Similar to the model in human medicine, an RVN seeking to become a prescriber would need to show evidence that they understand the importance of the autonomy that comes with this role and adhere to the RCVS Code of Professional Conduct( CoPC).
Vocational training, which could require a VS to supervise and mentor the RVN initially( in the future, experienced VNPs could supervise) for up to 100 hours, would ensure the RVN was competent in prescribing [ 12 ]. This could be further assessed through a prescribing audit, which would be conducted to ensure safe practice. Then, they would also be subject to a year ' s probation, overseen by a VS, to ensure they remain within the professional boundaries of the role and adhere to the guidelines.
The SVNP role could be open to all RVNs regardless of their route of qualification( Level 3 diploma or degree), as long as they have been in practice for at least 6 months post-registration. This entry requirement would ensure that a newly qualified RVN does not have prescribing capabilities upon graduation, they understand the role of the RVN before developing within that role, and they have been able to demonstrate working in accordance with the RCVS CoPC.

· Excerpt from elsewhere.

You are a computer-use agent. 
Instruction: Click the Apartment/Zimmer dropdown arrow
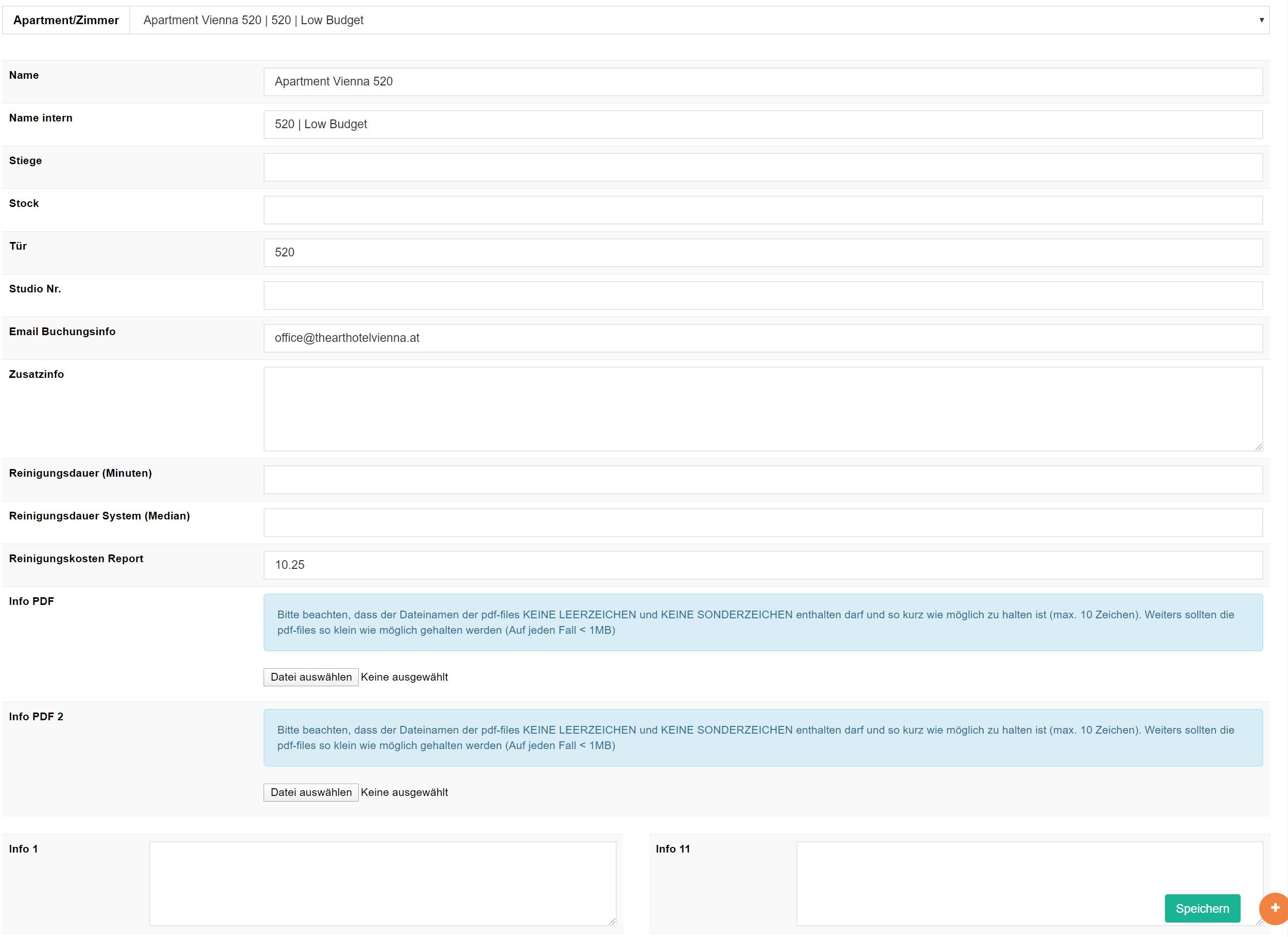pyautogui.click(x=1261, y=21)
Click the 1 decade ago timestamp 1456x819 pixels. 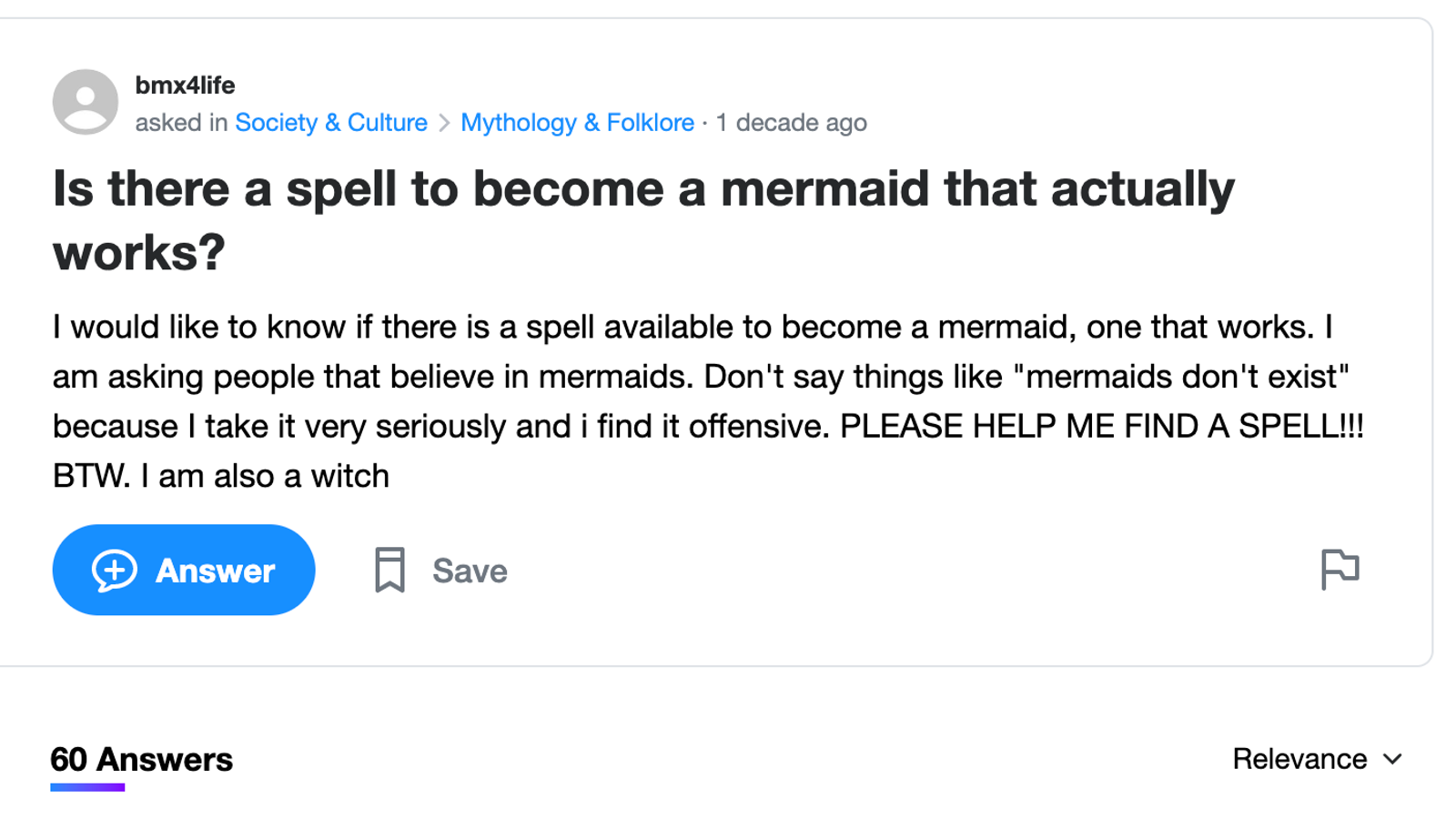pos(791,122)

Because IVNPs would be able to work more autonomously than their SVNP counterparts, stricter regulations and safeguards must be implemented. For example, an RVN wishing to undertake the IVNP certificate must first hold a Level 6 qualification( SCQF Level 10 in Scotland) before progressing to the master ' s degree / Level 7 qualification( SCQF 11 in Scotland). To ensure consistency in regulation and legislative clarity, a defined academic threshold must be established. Additional eligibility criteria would include a minimum of 6 months in clinical practice and a 1-year probationary period following completion of the IVNP programme.